4. The method for quantitative evaluation and autonomous evolution of artificial intelligence based on parallel systems according to claim 3, characterized in that, Steps 3 and 4 specifically include: Step 3.1: In the test scenario generated by the parallel system, the tested agent is run to obtain observations of its running state in the test scenario. Step 3.2: Based on the tasks performed and problems solved by the tested agent, select or construct appropriate quantitative scoring formulas, and apply these scoring formulas with the help of... Scoring of computational agents in test scenarios Step 3.3: Using the entropy weight method, through... Calculate or select the weights of each scoring function in the smart metric. Step 3.4: Using the weighted summation method shown in equation (1), and Calculate the test scores for each indicator. , (1) Where n is the indicator scoring formula, and N is the total number of indicator scoring formulas. It is the normalized version ; Step 4.1: Calculate the weights of each intelligent indicator using the entropy weight method. , or take ,in This is the total number of selected intelligent indicators; Step 4.2: Using (2), calculate the overall intelligence level of the agent. , (2)。 5. The method for quantitative evaluation and autonomous evolution of artificial intelligence based on parallel systems according to claim 4, characterized in that, Step 7 specifically includes: Step 7.1: Selecting a Bayesian optimization algorithm for the agent and establishing or selecting a suitable AutoRL system; Step 7.2: Based on the basic framework obtained in Step 6, embedding the intelligent quantitative evaluation method into the AutoRL system selected in Step 7.1 to construct an autonomous optimization evolution system based on intelligent evaluation, wherein the autonomous optimization evolution system based on intelligent evaluation is an intelligent evaluation and autonomous evolution system based on parallel systems.

6. A device for quantitative evaluation and autonomous evolution of artificial intelligence based on parallel systems using the method of any one of claims 1 to 5, characterized in that, include: The first main module is used to implement step 1: constructing an intelligent quantitative evaluation index system and selecting intelligent index m from it; Step 2: Based on the selected intelligent indicator m, set up and generate test scenario n. m The second main module is used to implement step 3: based on the indicator scoring formula, calculate the test scenario n of the tested intelligent agent in terms of intelligent indicator m. m The intelligence level in the middle is quantitatively scored. m,n Step 4: Construct an intelligent quantitative evaluation function and calculate the comprehensive intelligence level of the tested intelligent agent; The third main module is used to implement Step 5: Construct an objective function for autonomous optimization evolution based on intelligent evaluation; Step 6: Based on the parallel system as the basic platform, and according to the objective function, introduce intelligent quantitative evaluation to construct a basic framework for autonomous optimization evolution of the intelligent agent based on intelligent evaluation; The fourth main module is used to implement Step 7: Construct an autonomous optimization evolution system based on intelligent evaluation according to the basic framework of autonomous evolution.
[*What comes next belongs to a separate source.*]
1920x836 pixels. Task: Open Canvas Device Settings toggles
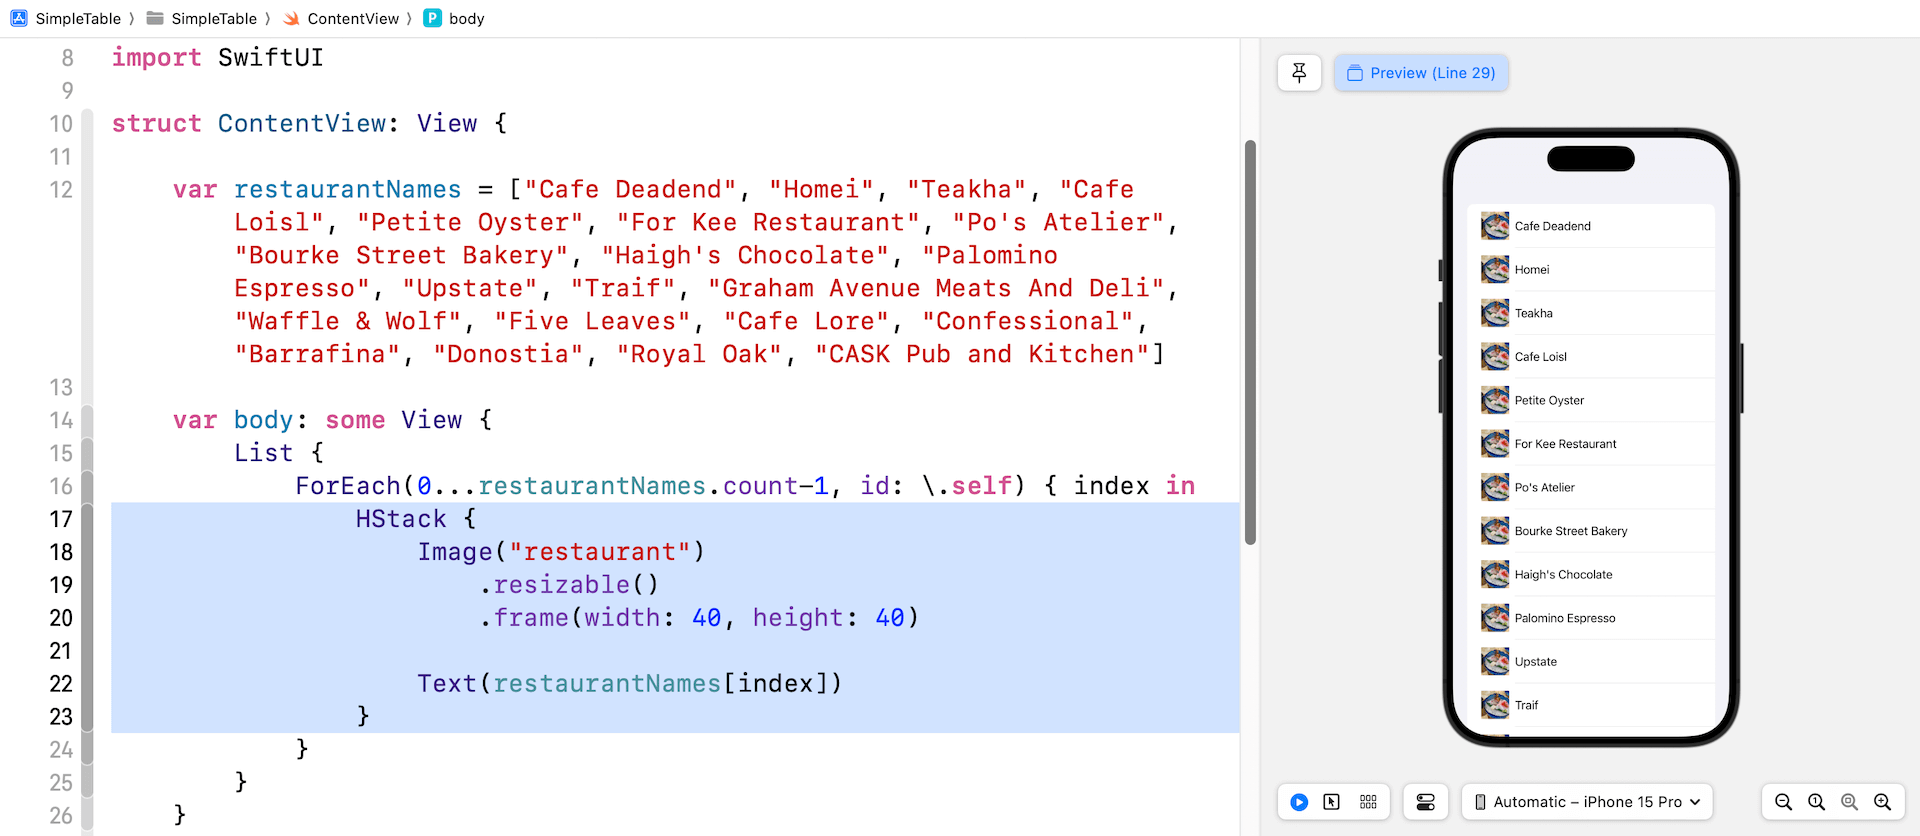[1425, 802]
7. An electronic device, characterized in that, include: At least one processor, at least one memory, and a communication interface; wherein, The processor, memory, and communication interface communicate with each other; The memory stores program instructions that can be executed by the processor, which invokes the program instructions to perform the method described in any one of claims 1 to 5.

8. A non-transitory computer-readable storage medium, characterized in that, The non-transitory computer-readable storage medium stores computer instructions that cause the computer to perform the method described in any one of claims 1 to 5.